- Data excerpts:
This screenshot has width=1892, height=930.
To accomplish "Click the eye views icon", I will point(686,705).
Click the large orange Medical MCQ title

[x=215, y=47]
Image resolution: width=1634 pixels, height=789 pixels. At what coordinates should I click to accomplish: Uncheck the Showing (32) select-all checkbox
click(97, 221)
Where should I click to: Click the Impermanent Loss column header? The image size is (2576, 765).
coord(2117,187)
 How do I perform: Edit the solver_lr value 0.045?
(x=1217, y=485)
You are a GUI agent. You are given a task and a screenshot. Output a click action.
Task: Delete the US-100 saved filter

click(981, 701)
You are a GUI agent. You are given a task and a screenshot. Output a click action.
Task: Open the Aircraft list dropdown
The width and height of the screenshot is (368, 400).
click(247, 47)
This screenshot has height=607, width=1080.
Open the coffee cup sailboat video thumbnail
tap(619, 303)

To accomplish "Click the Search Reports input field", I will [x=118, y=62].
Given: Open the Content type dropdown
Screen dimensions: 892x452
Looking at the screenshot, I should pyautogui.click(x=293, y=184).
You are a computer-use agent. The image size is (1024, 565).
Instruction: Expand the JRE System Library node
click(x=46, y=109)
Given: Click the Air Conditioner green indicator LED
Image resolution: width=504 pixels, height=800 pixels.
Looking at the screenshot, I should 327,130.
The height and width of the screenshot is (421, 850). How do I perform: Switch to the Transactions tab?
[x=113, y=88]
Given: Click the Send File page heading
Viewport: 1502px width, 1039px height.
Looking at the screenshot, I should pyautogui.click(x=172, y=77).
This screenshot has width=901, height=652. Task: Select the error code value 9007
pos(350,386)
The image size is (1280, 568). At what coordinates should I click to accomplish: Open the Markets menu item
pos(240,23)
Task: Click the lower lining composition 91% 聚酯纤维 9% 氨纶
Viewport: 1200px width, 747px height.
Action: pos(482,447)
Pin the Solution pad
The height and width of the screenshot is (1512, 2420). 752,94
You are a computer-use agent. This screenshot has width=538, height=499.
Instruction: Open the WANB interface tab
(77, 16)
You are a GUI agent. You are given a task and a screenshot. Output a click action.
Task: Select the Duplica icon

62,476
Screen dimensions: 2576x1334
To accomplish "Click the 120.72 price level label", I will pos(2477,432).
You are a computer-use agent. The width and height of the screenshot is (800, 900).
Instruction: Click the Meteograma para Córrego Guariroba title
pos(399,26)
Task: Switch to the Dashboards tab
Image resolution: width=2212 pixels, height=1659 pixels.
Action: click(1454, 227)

- What the task requires: Reproduce the lines of the listing above verbatim, starting with the line that contains "This screenshot has height=607, width=1080." and going on through the line that contains "click(x=46, y=109)".

- Solution:
This screenshot has height=607, width=1080.
Open the coffee cup sailboat video thumbnail
tap(619, 303)

To accomplish "Click the Search Reports input field", I will [x=118, y=62].
Given: Open the Content type dropdown
Screen dimensions: 892x452
Looking at the screenshot, I should pyautogui.click(x=293, y=184).
You are a computer-use agent. The image size is (1024, 565).
Instruction: Expand the JRE System Library node
click(x=46, y=109)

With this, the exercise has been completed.